Illuminating the Cosmic Web and the Circumgalactic Medium with the help of quasars

Events Calendar

 Time:  Thursday, April 18, 2024, 2:00pm
 Title:  Illuminating the Cosmic Web and the Circumgalactic Medium with the help of quasars
 Speaker:  Sebastiano Cantalupo (unimib)
 Location:  S727

ABSTRACT

Our standard cosmological model predicts that most of the matter in the universe is distributed into a network of filaments - the Cosmic Web - in which galaxies form and evolve. Because most of this material is too diffuse to form stars, its direct detection in emission has remained elusive for several decades leaving fundamental questions still open, including: How are galaxies linked to each other? What are the morphological, physical and kinematical properties of the Cosmic Web and Circumgalactic gas on both large and small scales? How do they affect galaxy formation and evolution? During the last few years we have been able to start addressing these questions in a completely new way: i.e., by directly detecting intergalactic gas in emission thanks to “cosmic flashlights” such as quasars which can ionise and thus light-up through fluorescent emission cosmic gas over large volumes. Recent surveys exploiting the capabilities of new instruments such MUSE and KCWI are now providing a large statistical sample of three-dimensional images of rest-frame-UV line emission from “cold” gas haloes (and sometimes filaments) around galaxies, which are ubiquitously detected in the surrounding of quasars at all explored redshifts (2<z<6.5). In this talk, I will review these exciting results and discuss how they can provide new learning opportunities for our understanding of the physical properties of gas around massive galaxies and high-redshift galaxy formation. In particular, I will present ongoing deep and wide follow-up studies on some quasar fields which are revealing the Cosmic Web distribution on Mpc-scales and discuss how these  multi-wavelength surveys using ALMA, JWST, Chandra, HST and ground-based imaging are opening up a new window on the study of galaxy and structure formation.

+++

WHAT IS ASKED
Which two new instruments does the Cosmic Web talk announcement name as powering the recent surveys?

SUPPLIED DATA
+++

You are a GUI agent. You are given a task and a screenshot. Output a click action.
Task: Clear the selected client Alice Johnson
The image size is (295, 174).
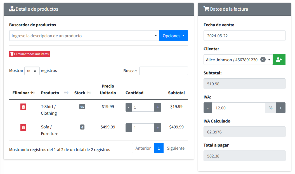263,60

+++

ANSWER
MUSE and KCWI